Infections Courantes et Leurs Risques

Plusieurs infections peuvent être transmises au fœtus par voie transplacentaire, entraînant des complications variées. Parmi les plus préoccupantes, on retrouve :

Toxoplasmose

La toxoplasmose est une infection parasitaire causée par le parasite Toxoplasma gondii. L’infection est le plus souvent bénigne et asymptomatique, passant inaperçue chez 80 % des individus atteints, y compris les femmes enceintes. La contamination à la toxoplasmose se fait par la terre souillée par les déjections et dans les muscles de certains ruminants. Un dépistage systématique est effectué en début de grossesse, puis tous les mois pour celles qui ne sont pas immunisées.

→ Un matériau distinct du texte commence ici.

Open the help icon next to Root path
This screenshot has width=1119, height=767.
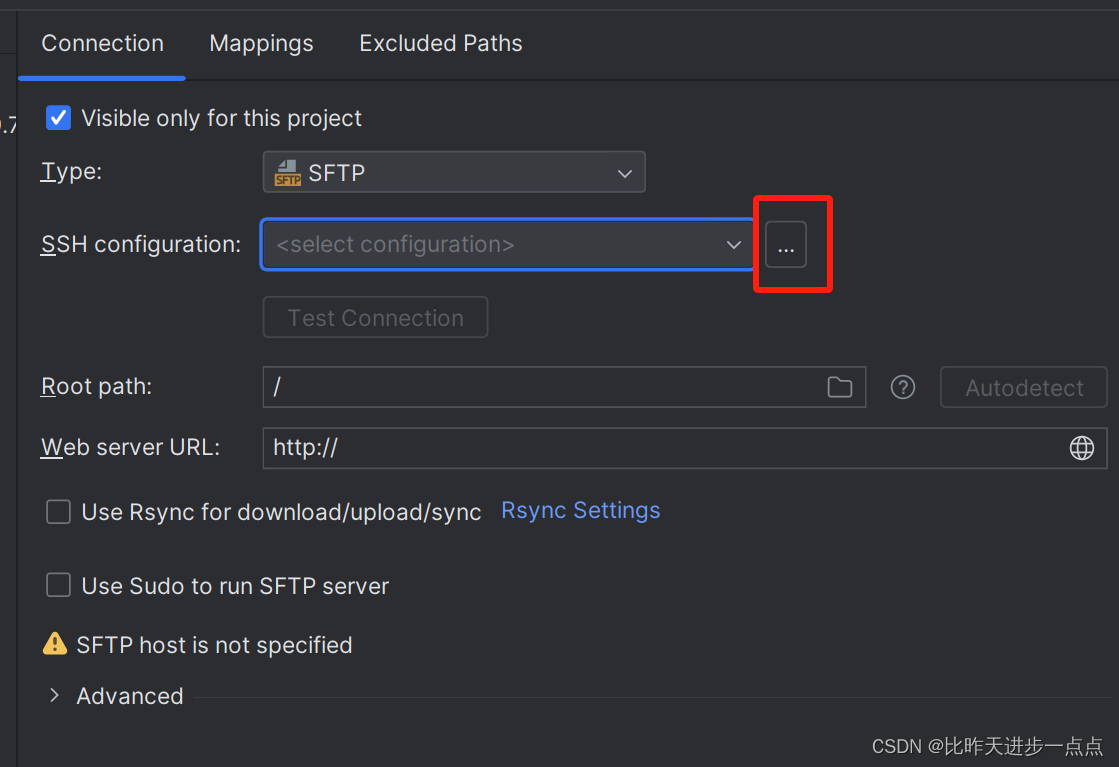902,387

L’infection peut provoquer des malformations graves, notamment une atteinte de la rétine responsable d’un déficit visuel.

Prévention :

  • Ne touchez pas à mains nues la terre ou les fruits et légumes du jardin avant qu’ils n’aient été lavés abondamment, puis essuyez-les avec un papier absorbant.
  • Ne mangez que de la viande bien cuite.
  • Évitez les contacts avec les chats, en particulier avec leur litière.
  • Faites l’impasse sur les fromages au lait cru, à pâte persillée (bleu d’Auvergne ou roquefort) ou à pâte fleurie.
  • Afin d’enlever toute trace de terre, rincez abondamment vos crudités et vos légumes avant de les manger, ainsi que les fruits que vous ne pouvez pas peler.
  • Lavez-vous systématiquement les mains, pendant au moins 30 secondes si vous avez manipulé de la viande crue ou des légumes non lavés.
  • La litière de votre chat doit être changée tous les jours, et idéalement lavée à l’eau chaude. Si vous êtes la personne qui s’en occupe, portez des gants, car le parasite de la toxoplasmose peut se trouver dans les selles des chats.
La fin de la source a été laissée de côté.